Davide, 23 anni, italiano, coperto dal cappuccio della sua felpa è pronto a farsi esplodere all’interno di un vagone della metropolitana. Questa la prima scena di Prima della bomba, (già al teatro India di Roma e prossimamente al Campo teatrale di Milano dal 15 al 19 marzo) un testo intenso che mette in scena il percorso che conduce un ragazzo italiano a convertirsi all’Islam. Attorno a lui, tra i personaggi principali, la madre, insegnante, la fidanzata e gli amici, Ahmed italiano di origine egiziana, Karim italiano convertito e Rafiq, fondamentalista afghano. All’autore, lo sceneggiatore Roberto Scarpetti, abbiamo chiesto di spiegare come è nato il personaggio di Davide e questa storia, estremamente attuale.  
«Io penso che la religione islamica possa offrire a un ragazzo che attraversa una fase depressiva o di disagio interiore un senso di appartenenza, che è l’esigenza avvertita da parte di molti ragazzi occidentali. Noi occidentali viviamo in un mondo  frammentato: abbiamo l’illusione di avere una rete di amicizie, di far parte di qualcosa ma poi alla fine il nostro quotidiano è solitario e individualista. Credo che in molti casi le motivazioni delle conversioni di alcuni giovani vadano cercate non tanto in un percorso religioso quanto nel sentirsi parte di una rete di solidarietà. In Prima della bomba Davide prova una senso di solitudine per un evento traumatico che lo ha toccato da vicino ma non trova conforto e ascolto né tra i suoi amici né con la sua ragazza. In quel momento si rende conto che vive in una società dove non si ha più tempo di ascoltare l’altro. Poi certo la scelta di Davide è estrema. Viene radicalizzato perché incontra un convertito già radicalizzato che lo porta sulla strada dell’integralismo. Quindi la sua non è una scelta autonoma, ma dettata da conoscenze sbagliate.»

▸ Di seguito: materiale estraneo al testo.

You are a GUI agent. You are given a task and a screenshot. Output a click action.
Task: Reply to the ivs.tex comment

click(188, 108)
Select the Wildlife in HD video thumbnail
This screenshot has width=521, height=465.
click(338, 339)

Nello spettacolo c’è una scena in cui due personaggi Rafiq e Karim confezionano l’esplosivo che dovrà indossare Davide. La procedura è molto particolareggiata. Si è documentato per questa descrizione? 
Ho fatto ricerche su Internet che mi hanno permesso alla fine di ricostruire il procedimento del confezionamento della bomba fino ad un certo punto. Ovviamente la descrizione che ne faccio nello spettacolo è sintetica. 

In che modo oggi, in una dimensione sociale che spinge a comportamenti sempre più omologati, i giovani possono esprimere il proprio dissenso?
Oggi è molto difficile manifestare un dissenso civile e sociale. La società è profondamente cambiata. Fino a quindici anni fa i movimenti ideologici sono stati una forte spinta al cambiamento, producevano delle idee che erano stimolanti anche per la politica. Attualmente è come se fosse sparita l’idea di un futuro tra i giovani. E per alcuni aderire all’Islam significa protestare contro la civiltà occidentale. 

Nell’era dei social il teatro ha ancora potenzialità espressiva? 
Il nostro tempo è dominato da una comunicazione rapida, veloce, frammentata che lascia la sensazione di vivere ogni momento della realtà ma è un’illusione. Il teatro ha delle grandi possibilità. Dal punto di vista della comunicazione permette allo spettatore di vivere una esperienza reale, che per quanto sia una rappresentazione accade proprio in quel momento. Rispetto al mio spettacolo ho avuto dei riscontri positivi dai giovani: la le scene rapide e veloci sono piaciute perché ricordano il linguaggio a cui sono abituati i ragazzi. 

Pensi che il tuo spettacolo possa essere un esempio di teatro civile? 
In realtà in Italia il teatro civile è qualcosa di diverso. È un genere che propone un evento del passato e ha sempre un narratore- attore che guida il pubblico nell’interpretazione. Penso che il mio teatro sia più politico che civile. 

In Prima della bomba c’è un poliziotto a cui fai dire poche battute, giusto per chiedere i documenti. Cosa pensi della Polizia di Stato?
Penso che abbia un ruolo fondamentale, ma come tutte le istituzioni è fatta di uomini e quindi ha i vizi e i pregi degli esseri umani.